50. Но признав, что города не подвержены тому же уделу. что человек, — для последних кончина безвозвратная погибель, а городам можно возродиться, — простирает руку поднять их. И они вставали и тотчас поплыл по реке вестник с приказом пленным возвращаться в свои владения, и они спешили, не отпущенные на волю в обмен, чело-век за человека, но одни из них оставались, другие возвращались, провожаемые теми, кто их взял в плен. Так битва научила их во всем повиноваться.
51. Если же присоединить к прежним город является общим благодеянием> в смысле роста организма вселенной, сколь доблестнее вернуть упраздненные? В этом деянии на лицо и заселение земли, и искупление позора. Ведь не создать города, которого не было, в том беды нет, но возмутительно попустить низвержение прежде существовавшего, так как отсюда надвигается двойная потеря, позор и материальная убыль. Ведь такое явное свидетельство разгрома для варваров служило бы увещанием к отваге, а у наших необходимо вызывало бы робость, и если не сейчас, то впоследствии последних сковывало бы, а первых поощряло. Ты же, дабы враги всегда трепетали, а наши всегда были смелы, воздвиг города несокрушимым трофеем.
52. И благодаря твоей решимости, удаче, трудам и уменью, варварам не удавалось иметь перевеса на каждом из двух фронтов войны, но одни действовали, другие претерпевали, претерпевали прирейнские, действовали варвары по Тигру, с этой стороны они вторгались, там падали. Нечто подобное, говорят, произошло у Потидеи, когда коринфянин Аристей обратил в бегство и гнал фланг, стоявший против него, а другое крыло бежало, пока не заперлось за стенами. [21]

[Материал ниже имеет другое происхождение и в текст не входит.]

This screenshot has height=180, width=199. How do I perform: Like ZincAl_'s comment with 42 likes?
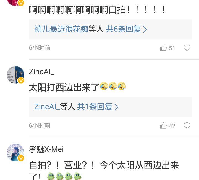(x=163, y=126)
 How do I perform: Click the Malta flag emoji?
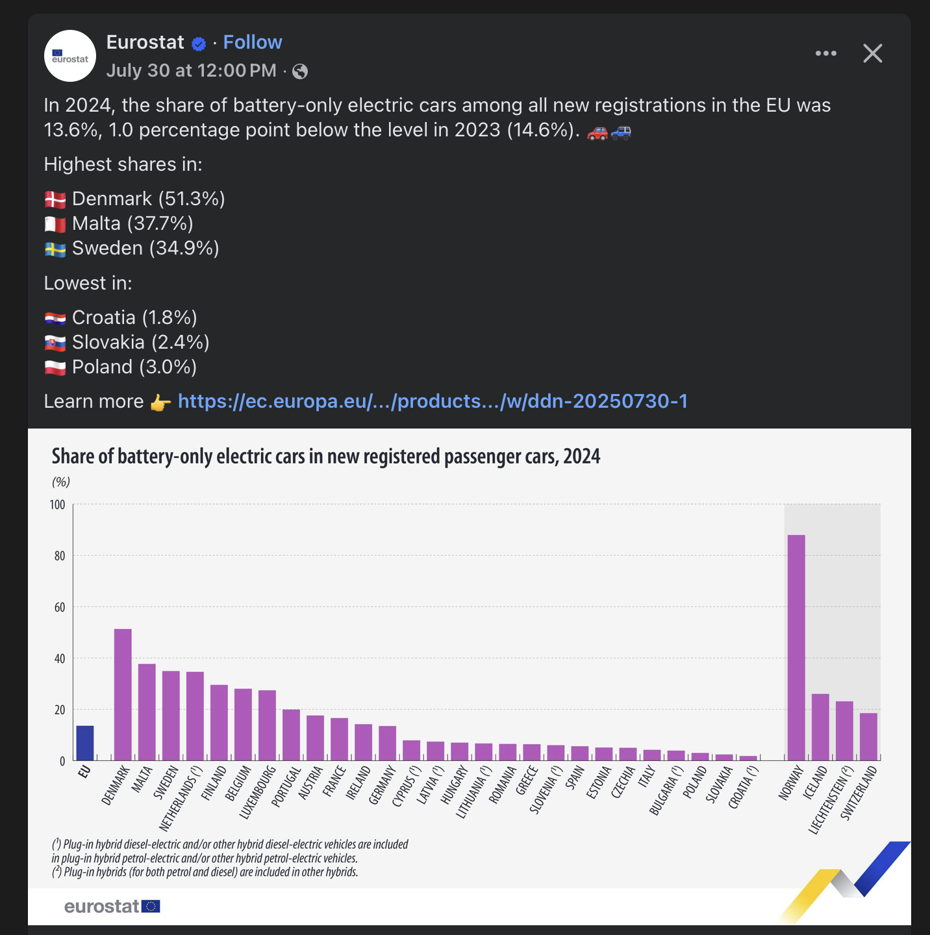(55, 224)
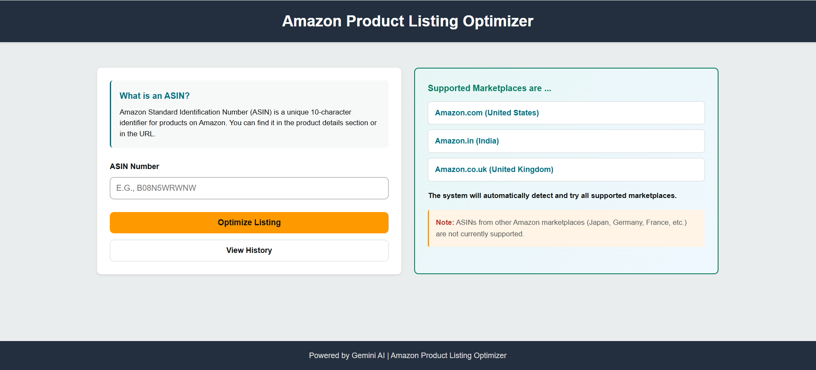Click the Supported Marketplaces heading

click(489, 88)
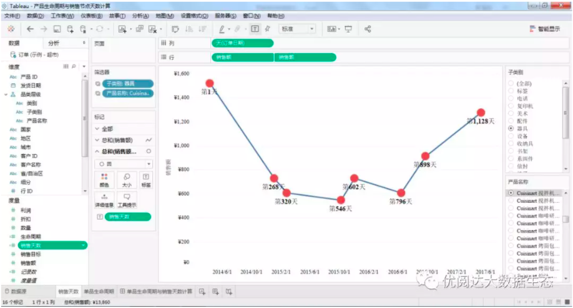
Task: Open the 分析(A) menu
Action: point(140,16)
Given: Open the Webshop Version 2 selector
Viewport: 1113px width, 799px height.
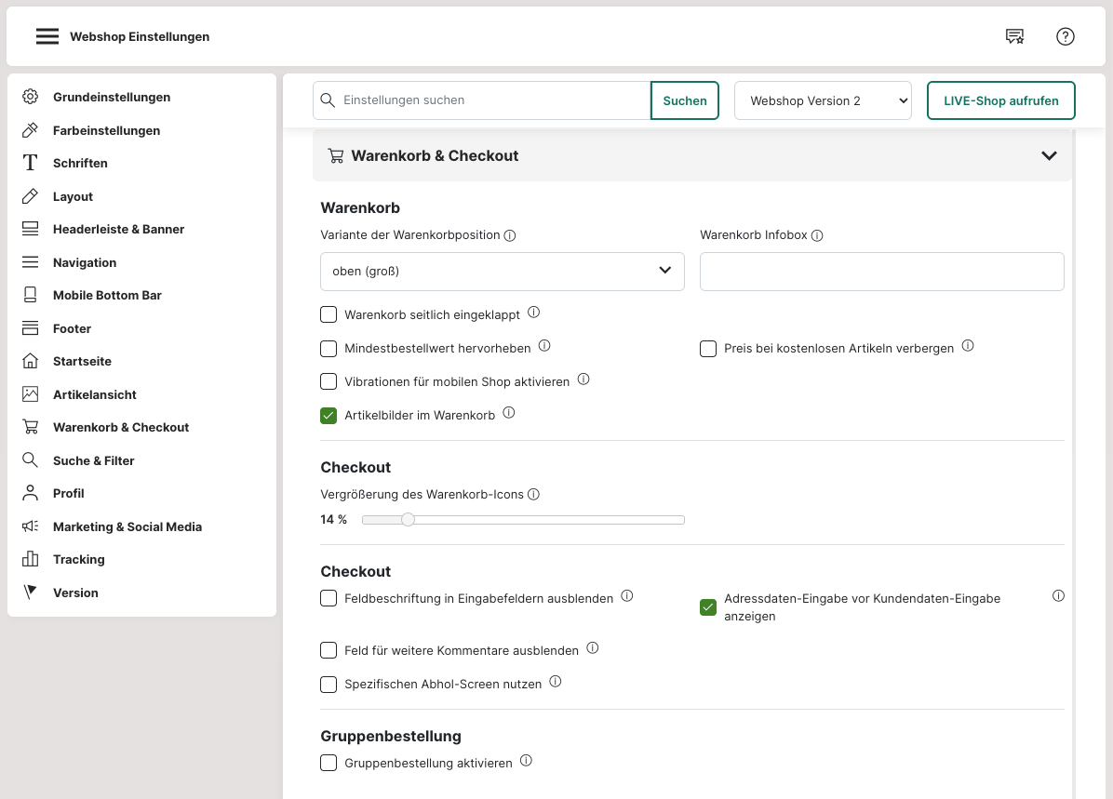Looking at the screenshot, I should [823, 100].
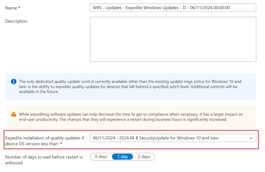The width and height of the screenshot is (265, 172).
Task: Click the dropdown chevron for quality updates
Action: coord(251,138)
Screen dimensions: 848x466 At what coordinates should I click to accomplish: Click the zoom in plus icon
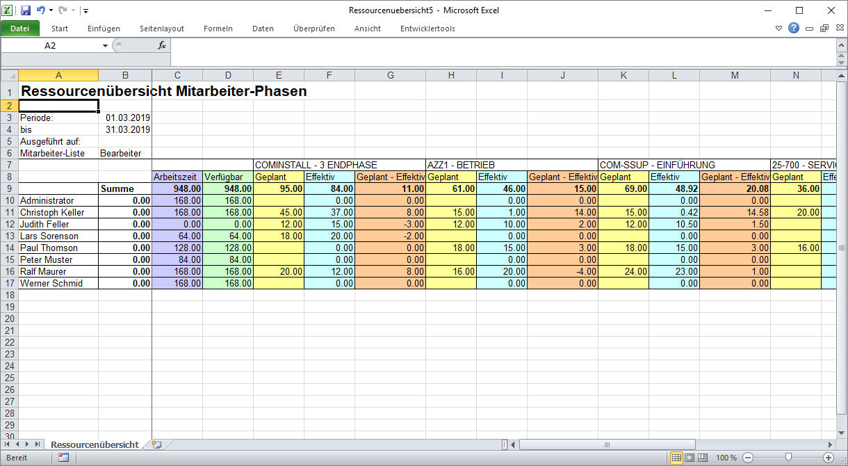829,458
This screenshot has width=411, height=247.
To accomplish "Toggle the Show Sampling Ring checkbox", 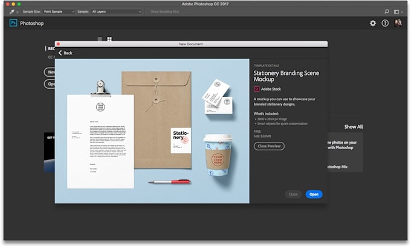I will (148, 12).
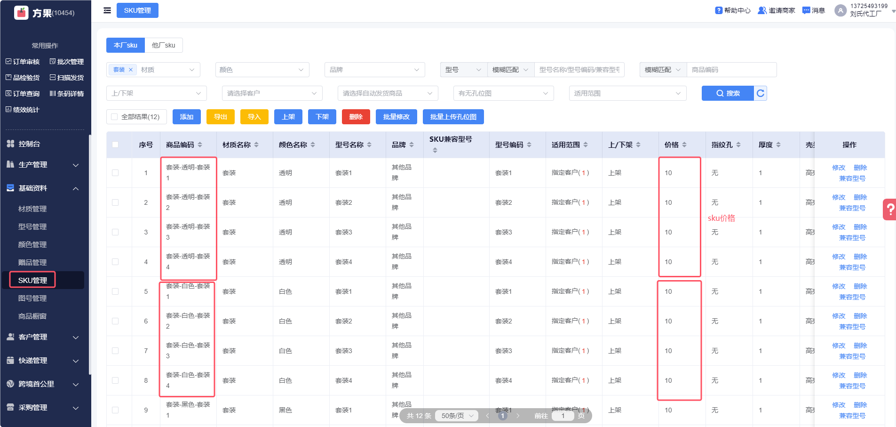Select the checkbox for row 1
This screenshot has width=896, height=427.
pos(115,173)
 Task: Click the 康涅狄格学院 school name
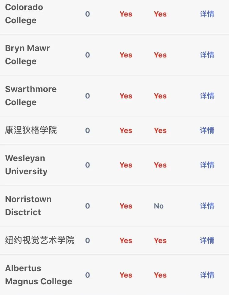[x=31, y=130]
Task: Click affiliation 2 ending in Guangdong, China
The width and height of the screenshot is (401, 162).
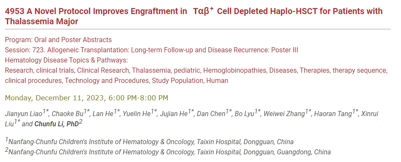Action: coord(168,152)
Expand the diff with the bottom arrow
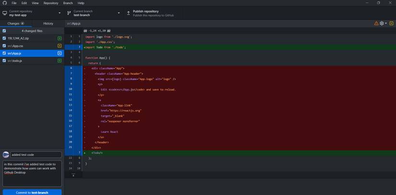 pyautogui.click(x=73, y=175)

53. А если бы ты тогда не оказал отпора, ничто бы не помешало тем и другим варварам, шаг за шагом подвигая свои приобретения, в конце концов соединиться друг с другом у Босфора. При настоящих же условиях поражение одних из них их погубило, а другим внушило тревогу и прикрыло для римлян позор их поражения, так как одна молва уменьшала впечатление другой и одна весть настигала другую.
54. Ты же, далее, от трофея возвращался к Музам, как атлет в палестре от венка, и, сложив оружие, снова брался за книги, оторвавшись от коих ты одержал победу. Ведь мудрость, противостоя массе, дает преобладание над нею более благоразумному.
55. Когда слава твоя возросла, не плясуны и мимы являются к тебе, принося с собой повод к смеху, не флейтисты и кифареды, прогоняющие серьезные речи из за трапезы, но рои риторов и философ из Афин, достойный на вид, еще достойнее как собеседник, одаренный величайшим умом, пожелавший скорее быть, чем казаться наилучшим в красноречии.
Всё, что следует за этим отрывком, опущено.